### EXERCISE AIM
Every entry must be set down exactly in the answer; no pictures should appear.

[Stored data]
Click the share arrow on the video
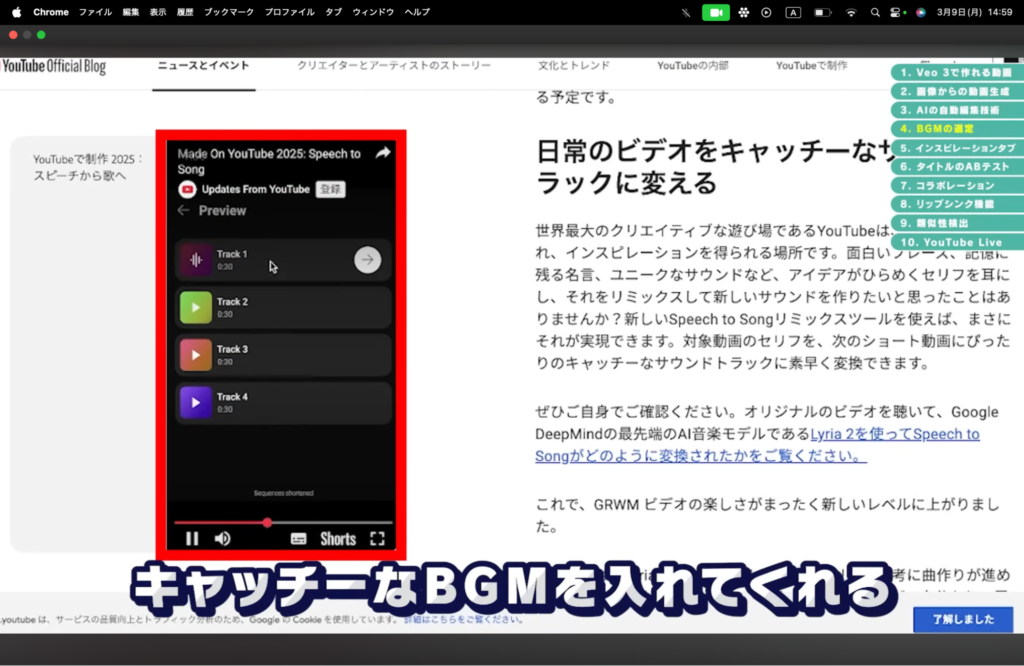Screen dimensions: 1024x666 pos(383,154)
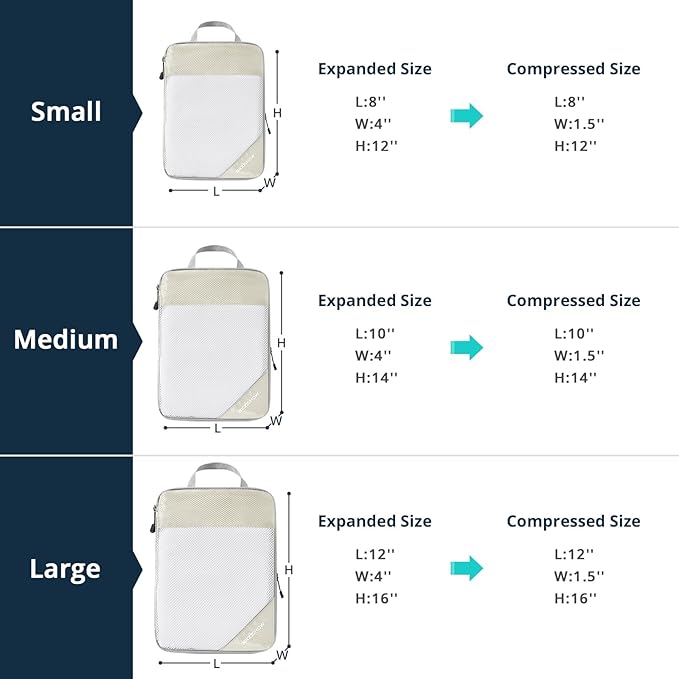Click the Medium row Compressed Size heading

pos(573,300)
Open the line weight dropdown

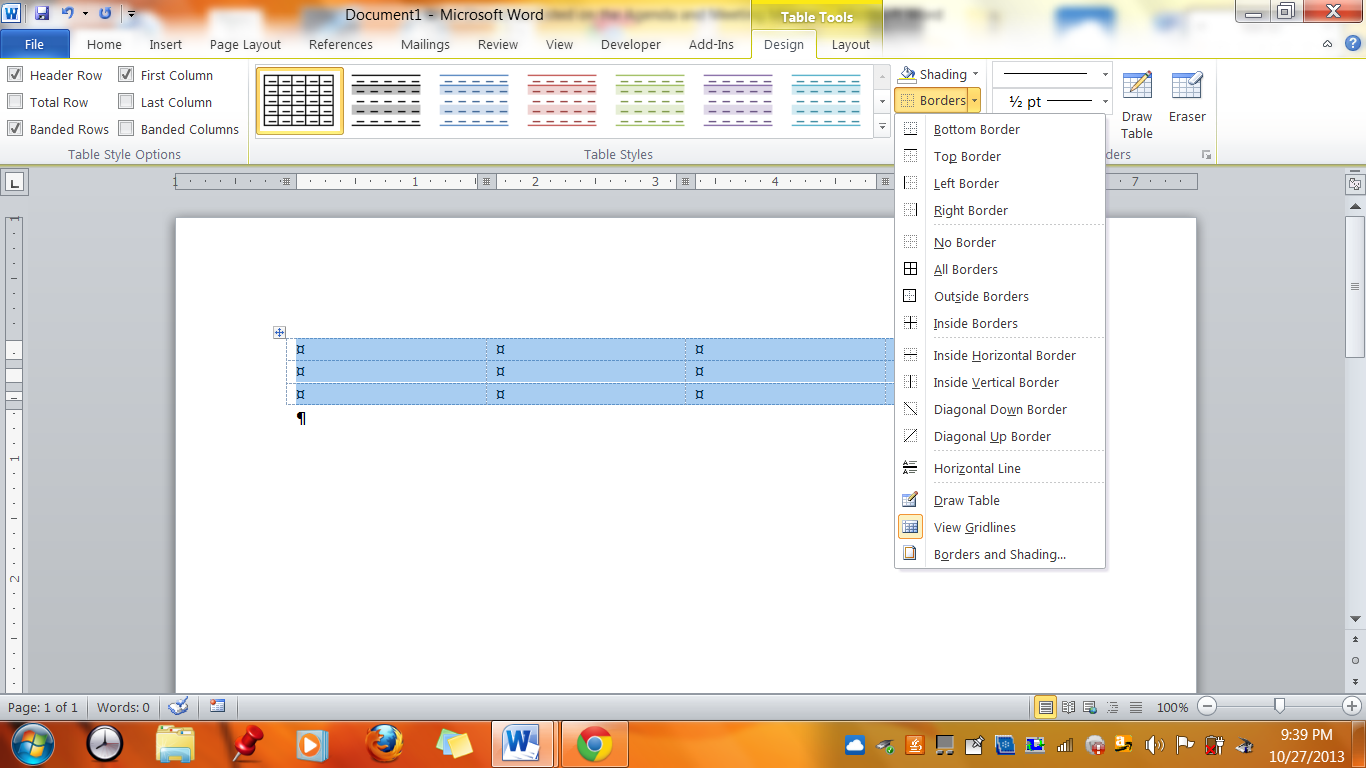[1104, 101]
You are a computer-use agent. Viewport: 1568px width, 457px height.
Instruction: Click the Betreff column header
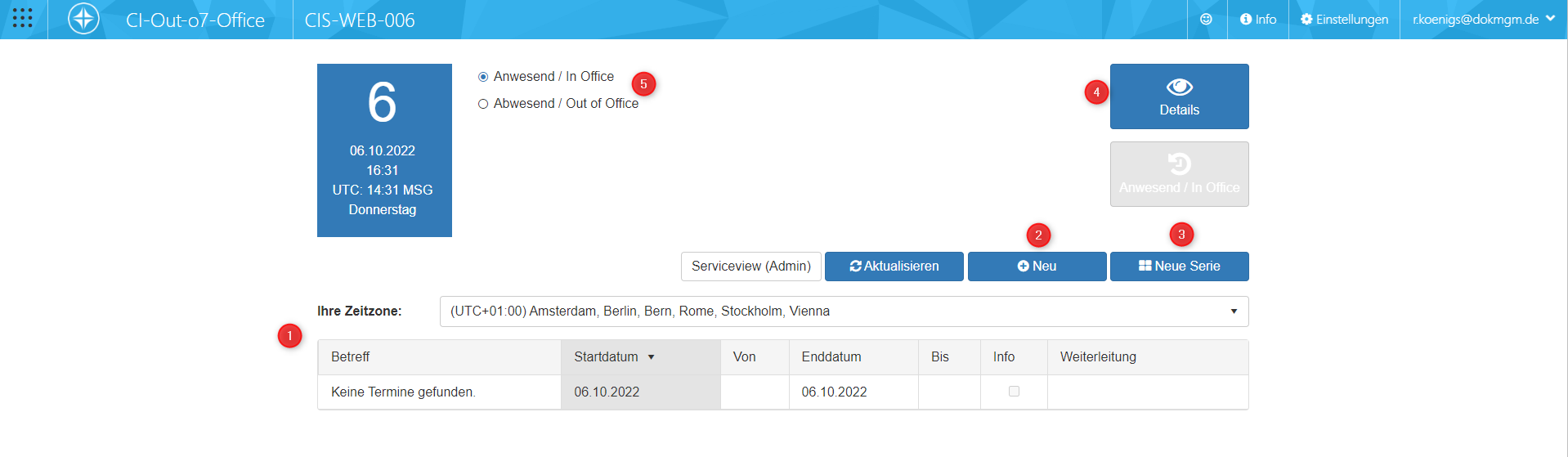(351, 357)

### OUTPUT BELOW
Click the share arrow on the video
Screen dimensions: 1024x666 pos(383,154)
Click the Medium row Compressed Size heading

pos(573,300)
Open the line weight dropdown

[1104, 101]
You are a computer-use agent. Viewport: 1568px width, 457px height.
Instruction: Click the Betreff column header
(351, 357)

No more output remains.